● TASK
Your output should be the listing itself, repeated exactly.

### PROVIDED DATA ###

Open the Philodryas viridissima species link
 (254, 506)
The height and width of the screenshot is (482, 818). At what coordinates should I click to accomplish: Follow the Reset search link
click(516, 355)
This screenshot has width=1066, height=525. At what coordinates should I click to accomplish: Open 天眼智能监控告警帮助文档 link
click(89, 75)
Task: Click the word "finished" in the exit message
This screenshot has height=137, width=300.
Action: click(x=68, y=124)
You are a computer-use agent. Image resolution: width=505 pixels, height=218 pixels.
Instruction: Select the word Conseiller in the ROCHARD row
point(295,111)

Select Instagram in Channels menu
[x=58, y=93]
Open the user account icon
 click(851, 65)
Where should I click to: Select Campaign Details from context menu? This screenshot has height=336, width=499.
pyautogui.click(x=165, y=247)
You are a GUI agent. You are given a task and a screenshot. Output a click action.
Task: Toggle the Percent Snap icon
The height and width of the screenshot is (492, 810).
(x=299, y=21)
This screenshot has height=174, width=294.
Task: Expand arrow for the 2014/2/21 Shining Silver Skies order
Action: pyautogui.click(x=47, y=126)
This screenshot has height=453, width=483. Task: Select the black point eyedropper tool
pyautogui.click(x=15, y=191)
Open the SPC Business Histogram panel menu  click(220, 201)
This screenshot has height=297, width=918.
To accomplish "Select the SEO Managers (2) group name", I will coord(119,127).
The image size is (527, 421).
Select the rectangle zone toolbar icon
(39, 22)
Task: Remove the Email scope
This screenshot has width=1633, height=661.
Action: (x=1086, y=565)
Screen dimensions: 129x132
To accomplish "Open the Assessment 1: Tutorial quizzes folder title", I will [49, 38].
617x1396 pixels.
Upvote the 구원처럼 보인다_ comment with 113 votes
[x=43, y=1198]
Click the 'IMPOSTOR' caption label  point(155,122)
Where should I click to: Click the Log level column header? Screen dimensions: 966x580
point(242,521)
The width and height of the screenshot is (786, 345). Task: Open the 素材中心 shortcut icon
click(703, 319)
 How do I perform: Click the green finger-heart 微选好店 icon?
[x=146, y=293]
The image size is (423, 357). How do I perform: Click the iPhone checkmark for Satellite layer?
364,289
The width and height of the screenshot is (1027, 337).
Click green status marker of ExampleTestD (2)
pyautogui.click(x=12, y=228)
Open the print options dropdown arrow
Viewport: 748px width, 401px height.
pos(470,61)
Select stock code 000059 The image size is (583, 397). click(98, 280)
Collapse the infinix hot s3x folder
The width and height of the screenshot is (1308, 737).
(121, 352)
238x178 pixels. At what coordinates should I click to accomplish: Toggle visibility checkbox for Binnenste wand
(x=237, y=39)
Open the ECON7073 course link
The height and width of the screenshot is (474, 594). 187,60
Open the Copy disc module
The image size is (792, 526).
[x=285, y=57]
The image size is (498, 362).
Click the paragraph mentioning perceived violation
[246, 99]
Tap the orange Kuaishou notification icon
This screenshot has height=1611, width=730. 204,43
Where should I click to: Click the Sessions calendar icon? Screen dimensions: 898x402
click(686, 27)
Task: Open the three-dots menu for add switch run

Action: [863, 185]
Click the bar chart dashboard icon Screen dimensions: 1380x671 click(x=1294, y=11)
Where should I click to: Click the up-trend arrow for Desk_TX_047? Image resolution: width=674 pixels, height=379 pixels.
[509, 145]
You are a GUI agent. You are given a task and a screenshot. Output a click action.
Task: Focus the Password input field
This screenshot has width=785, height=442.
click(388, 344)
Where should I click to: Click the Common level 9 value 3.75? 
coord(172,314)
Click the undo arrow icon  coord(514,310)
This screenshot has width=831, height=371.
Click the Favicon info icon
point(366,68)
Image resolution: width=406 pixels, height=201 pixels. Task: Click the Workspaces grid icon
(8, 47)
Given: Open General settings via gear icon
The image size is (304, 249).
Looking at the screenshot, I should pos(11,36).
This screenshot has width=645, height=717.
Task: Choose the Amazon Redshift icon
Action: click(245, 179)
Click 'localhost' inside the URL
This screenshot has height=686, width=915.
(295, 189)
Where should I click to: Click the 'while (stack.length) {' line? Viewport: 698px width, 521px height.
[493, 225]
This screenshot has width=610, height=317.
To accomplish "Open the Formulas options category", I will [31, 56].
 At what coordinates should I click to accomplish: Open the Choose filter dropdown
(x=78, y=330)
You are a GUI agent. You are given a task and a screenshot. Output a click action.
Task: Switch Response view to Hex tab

###

● EXERCISE RESPONSE
Open the Philodryas viridissima species link
 (254, 506)
The height and width of the screenshot is (482, 818). At what coordinates should I click to accomplish: Follow the Reset search link
click(516, 355)
This screenshot has width=1066, height=525. At what coordinates should I click to accomplish: Open 天眼智能监控告警帮助文档 link
click(89, 75)
Task: Click the word "finished" in the exit message
This screenshot has height=137, width=300.
Action: click(x=68, y=124)
You are a computer-use agent. Image resolution: width=505 pixels, height=218 pixels.
Instruction: Select the word Conseiller in the ROCHARD row
point(295,111)

Select Instagram in Channels menu
[x=58, y=93]
Open the user account icon
 click(851, 65)
Where should I click to: Select Campaign Details from context menu? This screenshot has height=336, width=499.
pyautogui.click(x=165, y=247)
You are a GUI agent. You are given a task and a screenshot. Output a click action.
Task: Toggle the Percent Snap icon
The height and width of the screenshot is (492, 810).
(x=299, y=21)
This screenshot has height=174, width=294.
Task: Expand arrow for the 2014/2/21 Shining Silver Skies order
Action: pyautogui.click(x=47, y=126)
This screenshot has height=453, width=483. Task: Select the black point eyedropper tool
pyautogui.click(x=15, y=191)
Open the SPC Business Histogram panel menu  click(220, 201)
This screenshot has height=297, width=918.
To accomplish "Select the SEO Managers (2) group name", I will coord(119,127).
The image size is (527, 421).
Select the rectangle zone toolbar icon
(39, 22)
Task: Remove the Email scope
This screenshot has width=1633, height=661.
Action: (x=1086, y=565)
Screen dimensions: 129x132
To accomplish "Open the Assessment 1: Tutorial quizzes folder title", I will [49, 38].
617x1396 pixels.
Upvote the 구원처럼 보인다_ comment with 113 votes
[x=43, y=1198]
Click the 'IMPOSTOR' caption label  point(155,122)
Where should I click to: Click the Log level column header? Screen dimensions: 966x580
point(242,521)
The width and height of the screenshot is (786, 345). Task: Open the 素材中心 shortcut icon
click(703, 319)
 How do I perform: Click the green finger-heart 微选好店 icon?
[x=146, y=293]
The image size is (423, 357). How do I perform: Click the iPhone checkmark for Satellite layer?
364,289
The width and height of the screenshot is (1027, 337).
Click green status marker of ExampleTestD (2)
pyautogui.click(x=12, y=228)
Open the print options dropdown arrow
Viewport: 748px width, 401px height.
pos(470,61)
Select stock code 000059 The image size is (583, 397). click(98, 280)
Collapse the infinix hot s3x folder
The width and height of the screenshot is (1308, 737).
(121, 352)
238x178 pixels. At what coordinates should I click to accomplish: Toggle visibility checkbox for Binnenste wand
(x=237, y=39)
Open the ECON7073 course link
The height and width of the screenshot is (474, 594). 187,60
Open the Copy disc module
The image size is (792, 526).
[x=285, y=57]
The image size is (498, 362).
Click the paragraph mentioning perceived violation
[246, 99]
Tap the orange Kuaishou notification icon
This screenshot has height=1611, width=730. 204,43
Where should I click to: Click the Sessions calendar icon? Screen dimensions: 898x402
click(686, 27)
Task: Open the three-dots menu for add switch run

Action: [863, 185]
Click the bar chart dashboard icon Screen dimensions: 1380x671 click(x=1294, y=11)
Where should I click to: Click the up-trend arrow for Desk_TX_047? Image resolution: width=674 pixels, height=379 pixels.
[509, 145]
You are a GUI agent. You are given a task and a screenshot. Output a click action.
Task: Focus the Password input field
This screenshot has width=785, height=442.
click(388, 344)
Where should I click to: Click the Common level 9 value 3.75? 
coord(172,314)
Click the undo arrow icon  coord(514,310)
This screenshot has width=831, height=371.
Click the Favicon info icon
point(366,68)
Image resolution: width=406 pixels, height=201 pixels. Task: Click the Workspaces grid icon
(8, 47)
Given: Open General settings via gear icon
The image size is (304, 249).
Looking at the screenshot, I should pos(11,36).
This screenshot has width=645, height=717.
Task: Choose the Amazon Redshift icon
Action: click(245, 179)
Click 'localhost' inside the URL
This screenshot has height=686, width=915.
(295, 189)
Where should I click to: Click the 'while (stack.length) {' line? Viewport: 698px width, 521px height.
[493, 225]
This screenshot has width=610, height=317.
To accomplish "Open the Formulas options category", I will [31, 56].
 At what coordinates should I click to accomplish: Open the Choose filter dropdown
(x=78, y=330)
You are a GUI agent. You are given a task and a screenshot. Output a click action.
Task: Switch Response view to Hex tab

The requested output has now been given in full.